El fruto de M.C.G.G.

Una mujer me turba el pensamiento, lo ocupa y desazona desde hace horas. Se llama María del Carmen García Grela, tiene 57 años y vive en Cerceda; o mejor dicho, vivía, porque de momento le han puesto piso en A Coruña con una buena sombra para que no se acalore con estas rachas saharianas que trae de vez en cuando este agosto.

A M.C.G.G. la han pillado con las manos en la vela, cuando sembraba de incendios su alrededor, en medio de una actividad mañanera a la que venía dedicándose con evidente ardor y mensurable aprovechamiento.
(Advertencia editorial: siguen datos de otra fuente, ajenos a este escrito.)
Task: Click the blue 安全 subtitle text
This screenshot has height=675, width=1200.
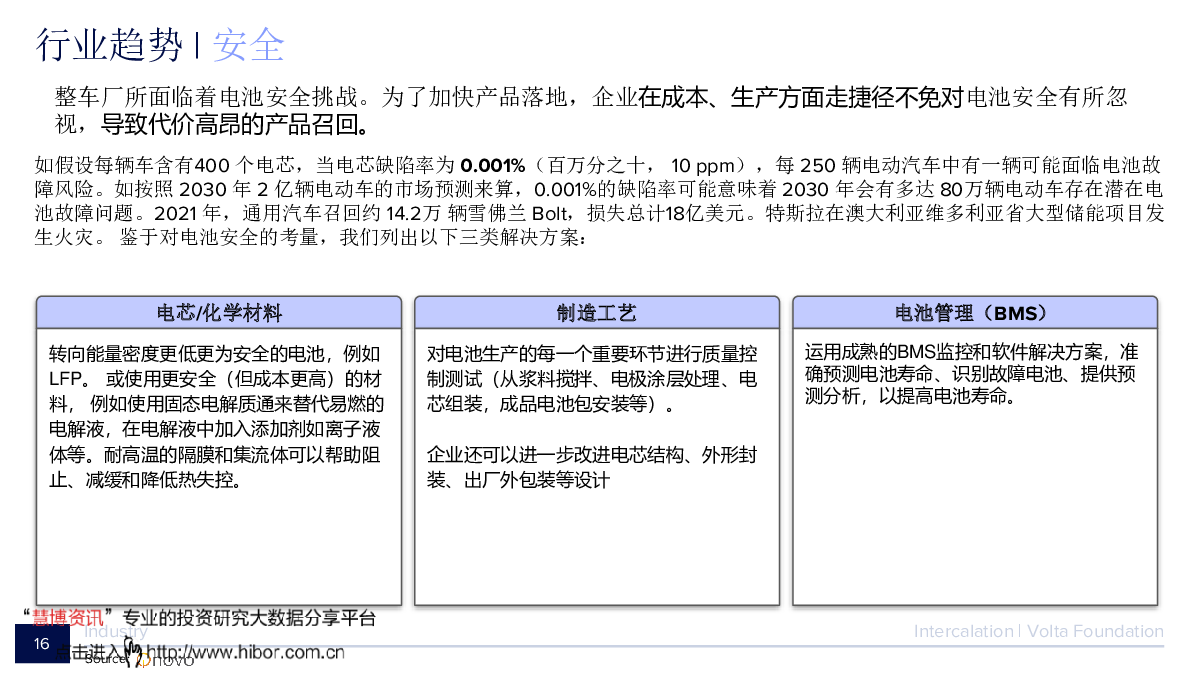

Vamos, que es una pirómana de la peor especie; contumaz, insaciable y destructiva.

Esta mujer que me ha robado la paz del alma disponía de un arsenal de velas aromáticas y mecheros de diferentes gamas, entre los que destaca aquél que fue diseñado para exhibir un corazón al lado de la tierra que la vio nacer, Amo Galicia. Amor fogoso, amor ardiente, apasionado y caliente; de ésos que cuando se pasan _ porque nada dura eternamente _, deja dos cadáveres de enamorados como dos chuletas calcinadas por exceso de brasa.
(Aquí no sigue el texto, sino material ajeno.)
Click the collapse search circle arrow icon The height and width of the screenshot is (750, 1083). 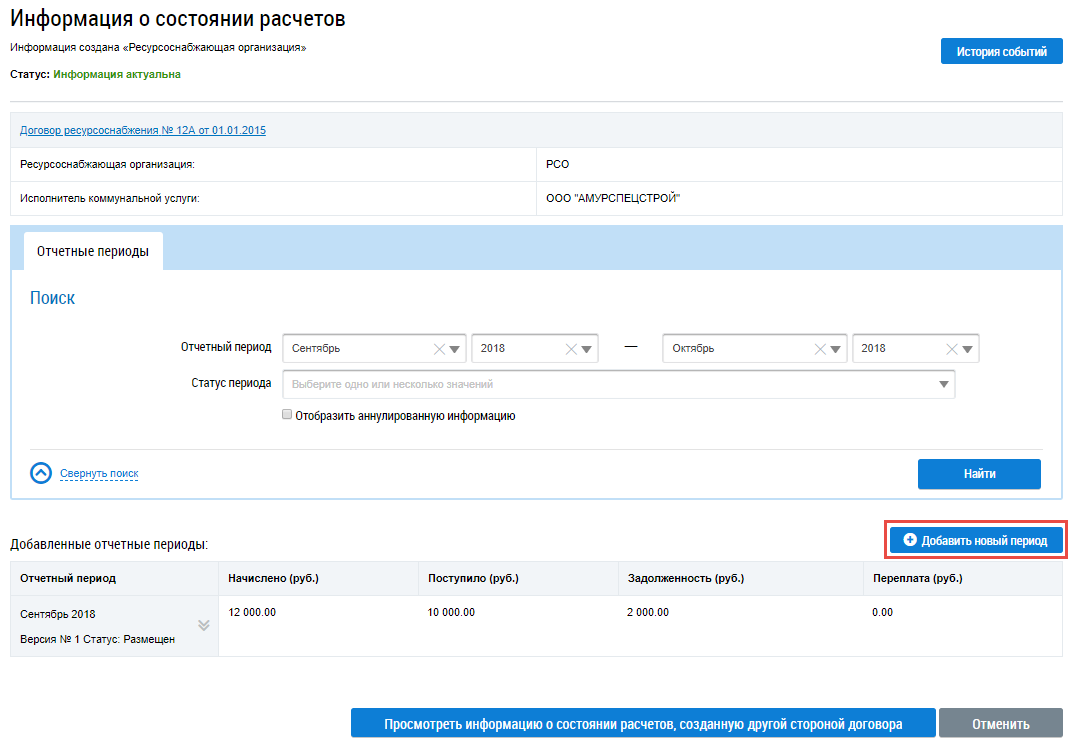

Se llevaba mal con los vecinos, nos dicen. ¡Toma! ¡Con los vecinos y con la humanidad entera! Se llevaba mal consigo misma porque quien se afana en semejante actividad es un pobre hombre de miras ridículas, de corto entendimiento y de mala voluntad.

Se pide para ella un encarcelamiento muy prolongado, sin acceso ni a bosques ni a chisqueiros. Pero al mismo tiempo se duda de que nuestra legislación contemple tal castigo.

Nos gustaría reciclarla como a El Lute, y si en su caso, por donde entró un quinqui salió un abogado, aquí hubiésemos apresado a una pirómana y liberásemos a una ecologista de pro. No sé. Hace horas que tengo la cabeza aturdida por esa mujer.